===== RECORDS PROVIDED

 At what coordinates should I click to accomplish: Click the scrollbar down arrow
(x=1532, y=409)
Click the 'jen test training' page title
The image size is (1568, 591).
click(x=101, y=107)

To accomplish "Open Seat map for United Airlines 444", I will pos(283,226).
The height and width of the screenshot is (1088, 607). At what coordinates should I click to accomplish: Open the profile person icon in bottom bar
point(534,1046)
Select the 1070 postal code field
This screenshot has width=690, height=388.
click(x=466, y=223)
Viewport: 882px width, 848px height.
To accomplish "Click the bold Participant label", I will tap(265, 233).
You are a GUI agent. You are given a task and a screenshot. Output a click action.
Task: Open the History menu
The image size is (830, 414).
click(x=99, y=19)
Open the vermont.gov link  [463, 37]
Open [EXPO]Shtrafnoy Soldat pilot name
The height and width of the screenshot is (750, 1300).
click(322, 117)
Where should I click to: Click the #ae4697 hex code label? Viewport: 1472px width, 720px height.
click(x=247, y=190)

==========

TO DO — Could you reproduce all of the entries above exactly?

TASK SOLUTION —
 At what coordinates should I click to accomplish: Click the scrollbar down arrow
(x=1532, y=409)
Click the 'jen test training' page title
The image size is (1568, 591).
click(x=101, y=107)

To accomplish "Open Seat map for United Airlines 444", I will pos(283,226).
The height and width of the screenshot is (1088, 607). At what coordinates should I click to accomplish: Open the profile person icon in bottom bar
point(534,1046)
Select the 1070 postal code field
This screenshot has width=690, height=388.
click(x=466, y=223)
Viewport: 882px width, 848px height.
To accomplish "Click the bold Participant label", I will tap(265, 233).
You are a GUI agent. You are given a task and a screenshot. Output a click action.
Task: Open the History menu
The image size is (830, 414).
click(x=99, y=19)
Open the vermont.gov link  [463, 37]
Open [EXPO]Shtrafnoy Soldat pilot name
The height and width of the screenshot is (750, 1300).
click(322, 117)
Where should I click to: Click the #ae4697 hex code label? Viewport: 1472px width, 720px height.
click(x=247, y=190)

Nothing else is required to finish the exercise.